Full Report
'Sustained focus on Western critical infrastructure' Russia's Main Intelligence Directorate (GRU) is behind a years-long campaign targeting energy, telecommunications, and tech providers, stealing credentials and compromising misconfigured devices hosted on AWS to give the Kremlin's snoops persistent access to sensitive networks, according to Amazon's security boss.…
Analysis Summary
# Threat Actor: Russian Main Intelligence Directorate (GRU) Operations
## Attribution & Identity
**Attribution:** Russia's Main Intelligence Directorate (GRU).
**Known Aliases and Associated Groups:** Potential overlap with actors tracked by Bitdefender, and the ongoing activity may be part of a broader GRU campaign that includes earlier activity tracked under **Curly COMrades** (involving Hyper-V abuse and implants like CurlyShell and CurlCat).
## Activity Summary
This is a years-long campaign (spanning 2021 through the present day, 2025/2026) demonstrating a sustained focus on Western critical infrastructure. The overarching objective is to gain persistent access to sensitive networks for intelligence gathering. Activities include credential theft, exploitation of vulnerabilities, and extensive probing of misconfigured devices hosting network appliance software on AWS. Amazon notes a concerning evolution from exploiting *n*-day and zero-day vulnerabilities to focusing on misconfigurations, which reduces the risk of detection.
## Tactics, Techniques & Procedures
- **Initial Access:** Exploiting misconfigured devices (especially network edge devices hosted on AWS), exploiting vendor vulnerabilities (e.g., CVE-2022-26318 in WatchGuard Firebox/XTM appliances, critical Confluence vulnerabilities, and a Veeam vulnerability).
- **Credential Harvesting:** Employing packet capture and traffic analysis as the primary method for collecting credentials, followed by systematic credential-replay attacks against online services.
- **Persistence:** Establishing persistent connections to compromised EC2 instances running network appliance software.
- **Evasion/Evolution:** Shifting focus from complex vulnerability exploitation to abusing common misconfigurations to reduce the risk of exposure.
- *MITRE ATT&CK IDs not explicitly provided in the text.*
## Targeting
- **Sectors:** Western critical infrastructure, specifically **energy**, **telecommunications**, and **tech providers**. Also targeting energy-sector organizations and their suppliers.

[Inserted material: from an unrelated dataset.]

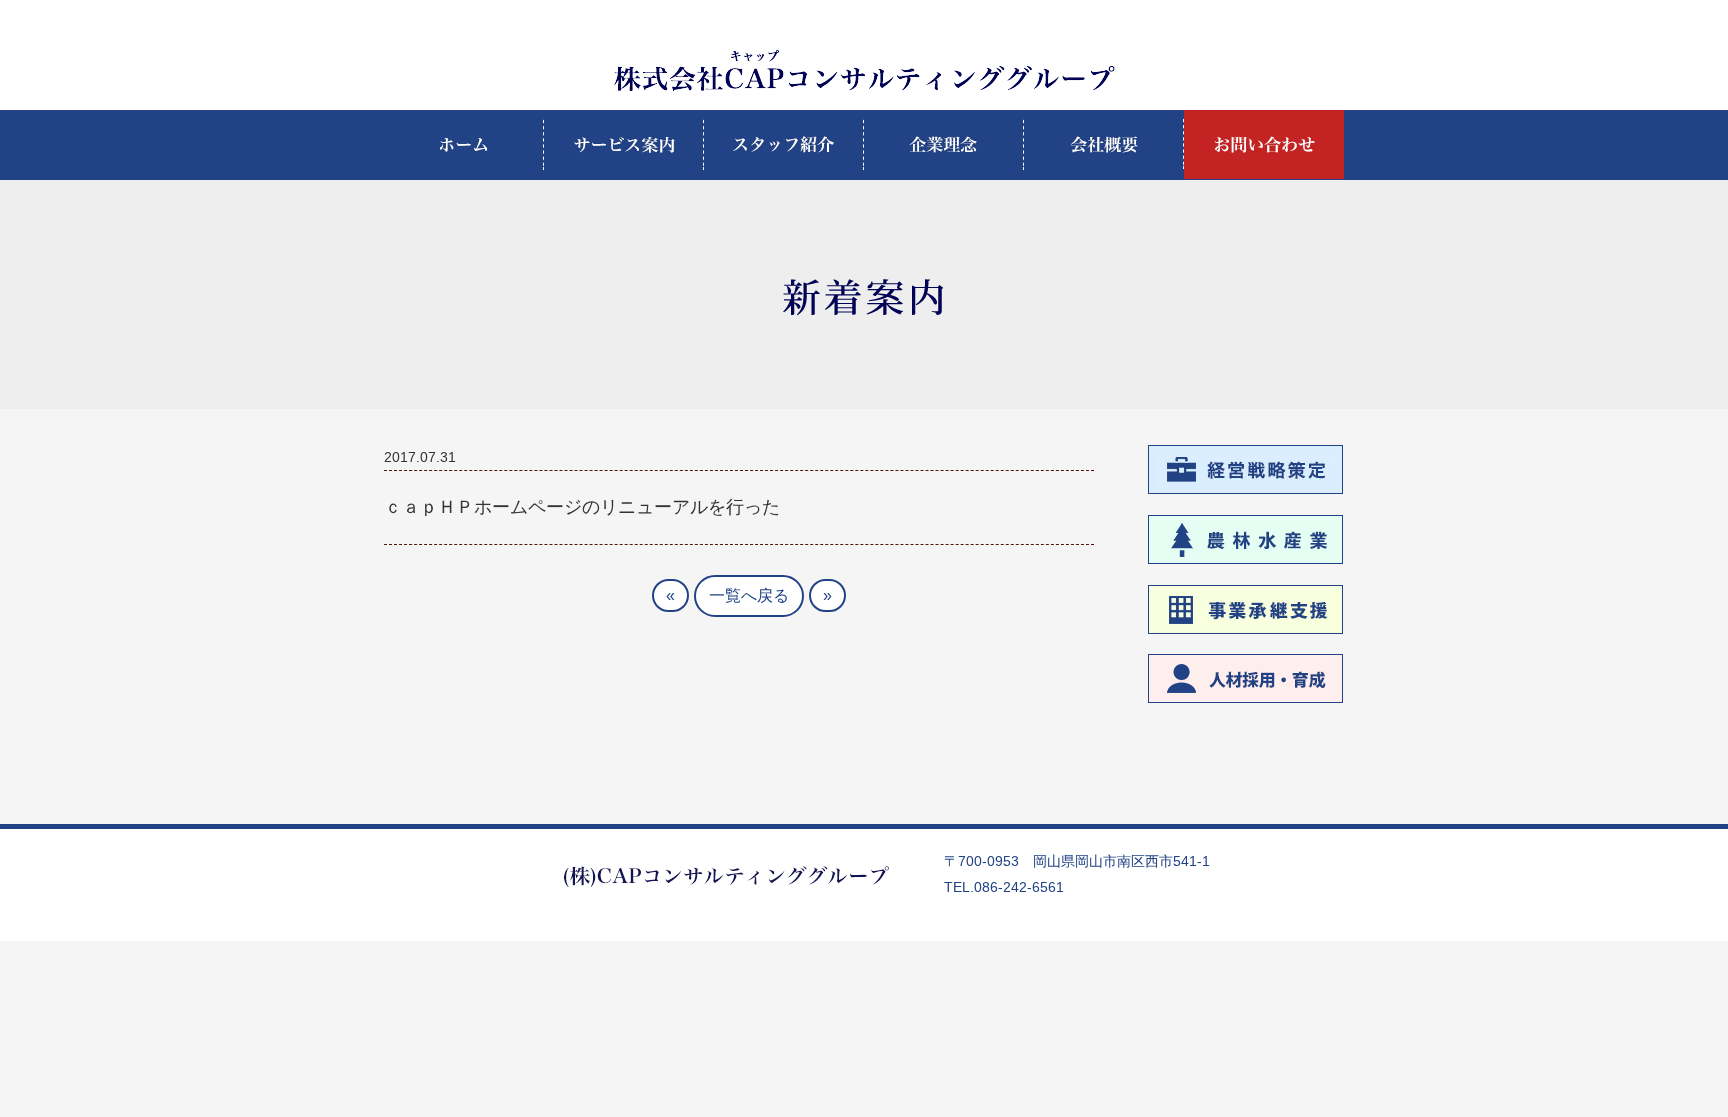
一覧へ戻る (749, 595)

- **Geography:** Western organizations, including **North American and European** critical infrastructure providers.
- **Victims:** Organizations with cloud-hosted network infrastructure, particularly those using AWS for network appliance virtual appliances. Specific victim names were not disclosed.
## Tools & Infrastructure
- **Malware Families Used:** Implants associated with the *Curly COMrades* activity mentioned include **CurlyShell** and **CurlCat**.
- **Infrastructure (C2, domains, IPs):** The activity involved compromising network appliance software running on **EC2 instances** hosted on AWS. No specific C2 domains or IPs were detailed.
## Implications
The activity shows a dedicated, persistent intelligence-gathering focus by the GRU against high-value Western infrastructure targets. The shift towards exploiting misconfigurations rather than high-profile zero-days signifies a calculated move to reduce detection footprint while maintaining long-term espionage access. The potential operational division between initial compromise clusters and persistence/evasion clusters is noted as typical of GRU operations.
## Mitigations
- Prioritize securing network edge devices (enterprise routers, VPN concentrators, remote access gateways, network management appliances).
- Monitor for credential replay attacks.
- Conduct a comprehensive network edge device audit.
- Review all authentication logs for credential reuse between network device management interfaces and online services.
- Monitor for interactive sessions to appliance administration portals originating from unexpected source IPs.